After tackling World War II anti-Semitism with Inglorious Basterds, Quentin Tarantino has now tackled the issue of American chattel slavery with Django Unchained. Specifically Tarantino is concerned with whether slavery was good or bad. And just in case anyone has forgotten, slavery was bad. It was like very, very bad. And say what you will about Quentin Tarantino—“He’s a bloviating shitbag, but he makes great movies”—at least he stands firmly on the side of morality when it comes to the issue of American slavery, which comes as a relief because there was a definite undercurrent in American society that had begun to suggest that 19th century American chattel slavery perhaps wasn’t so bad and we should maybe reconsider its abolishment.

Or not. Because close to no one has really been in favor of slavery at least since Strom Thurman passed in 2003 or at least since the Republican National Convention back in September (their slaves are simply poor people and women). Thus apart from a few mottled Strogh’s beer enthusiasts populating some Mississippi backwater trailer park, reviving chattel slavery hasn’t really been a topic of American discussion for quite some time.

However Tarantino believes that this film, along with every other one of his self-proclaimed masterpieces, is politically relevant today. In regards to his film’s portrayal of slavery, Tarantino has compared the institution of slavery to that of America’s prison system. “The scenes that we have in the slave town, the slave auction town, where they’re moving back and forth—well, that looks like standing in the top tier of a prison system and watching the way prisoners are traded back and forth.” In another interview with George Stroumboulopoulos, he elaborated further that “This whole thing of this ‘war on drugs’ and the mass incarcerations that have happened pretty much for the last 40 years has just decimated the black male population. It’s slavery, it’s just slavery through and through.” While it’s entirely worthwhile to note the disproportionate racial composition of America’s prisons and question the war on drugs’ efficacy, it’s problematic to compare this institution to that of slavery.

Mass incarceration did not emerge in response to the same conditions as that of chattel slavery, which isn’t to say that mass incarceration is necessarily any less racist. It’s only to say that slavery performed a very different function in response to a set of very different circumstances. Instead of dividing two groups (poor indentured whites and poor enslaved blacks) that shared a common economic status, today’s mass incarceration has instead been argued as having emerged in part as a response to growing urban unrest precipitated by rising unemployment and a sensational, racialized image of urban blacks as criminals and drug offenders. Rather than wage a war on poverty, as both Martin Luther King and President Johnson had advocated, a war came to be waged against crime and the perceived progenitors of urban street crime. No less racist in its outcome, as evidenced by statistics referenced below, this yet represents a wholly different kind of racist institution from slavery that Tarantino mistakenly identifies as being the same, and it also requires an entirely different set of mechanisms to overturn.

 

New Rose, New Name

The distinction between chattel slavery and racism is a rather crucial one. Slavery was, after all, first and foremost a distinction between who was slave and who was not, and the racial distinction between slave and non-slave was not inherent in its earliest inception but rather emerged later. The planter elite of the American South needed an effective means of separating poor and indentured whites from their black counterparts, all of whom shared the lowest relative social tier in Southern society. Collusion between these two groups threatened to undermine the planter elite’s status, as evidenced by Bacon’s rebellion of 1676. As a result of this failed multiracial rebellion, Southern planter elite began to rely more heavily upon non English-speaking labor imported from Africa as opposed to indentured servants from England as a way of preventing easy collaboration by these two groups. Buttressed by emerging concepts of race and a clear distinction between bonded African slave and poor indentured servant, poor whites were soon assured of their difference from the lowest on the socioeconomic ladder on account of their whiteness in opposition to Africans’ blackness. In this way American racial beliefs emerged in tandem with racial hierarchies that served to mask class realities that might otherwise have betrayed similarities rather than differences.

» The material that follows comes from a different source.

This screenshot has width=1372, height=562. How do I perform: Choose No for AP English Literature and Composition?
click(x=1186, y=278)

Yet even as American chattel slavery came to be defined along racial lines, this did not prevent freed slaves from living alongside whites and owning slaves themselves. As F. James Davis notes in his book Who is Black? One Nation’s Definition, “Until the 1840s in South Carolina … both known and visible mulattoes could become white by behavior and reputation and could marry into white families,” and he provides the example of the Metoyer family which “became wealthy, cultivated the arts of education, bought freedom from slavery for their own relatives, and themselves owned slaves” (36). Foregoing a discussion of the nebulous and socially constructed definitions of race, this account helps to illustrate how chattel slavery differed from later American segregation.

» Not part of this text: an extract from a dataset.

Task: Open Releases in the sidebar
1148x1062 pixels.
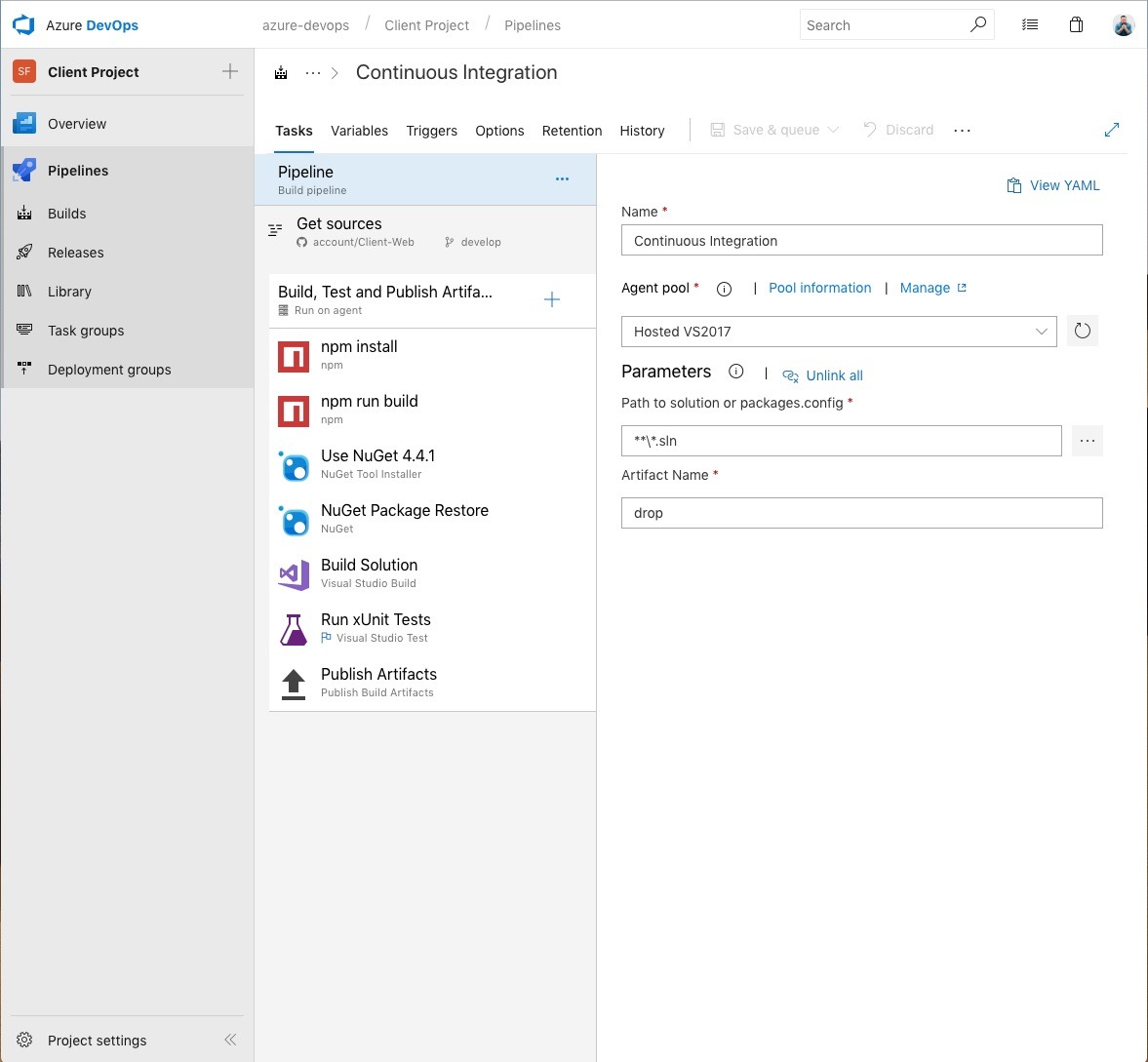Action: tap(75, 253)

It should be understood that segregation during the era of slavery would have proved not only grossly impractical, but unnecessary as well. Racial divisions may have emerged to buttress the institution of slavery and further distinguish  poor whites from bonded blacks, but slave and non-slave remained the principal division of social caste. Therefore it was unnecessary to segregate races when the prevailing division was between slave and non-slave, to say nothing of the inconvenience it would pose to erect an institution of segregation that would prevent your slave from being in close regular contact with you. What makes the development of segregation most strange and largely antithetical to the prevailing understanding of American race relations is that segregation was born in the Northern states before moving to the South. As C. Vann Woodward points out in The Strange Career of Jim Crow, during the era of slavery “the Northern Negro was made painfully and constantly aware that he lived in a society dedicated to the doctrine of white supremacy and Negro inferiority” (17-18). Woodward also points out that in Southern slave states “the races lived in closer proximity and greater intimacy of contact and association than they did in any other part of America” (14).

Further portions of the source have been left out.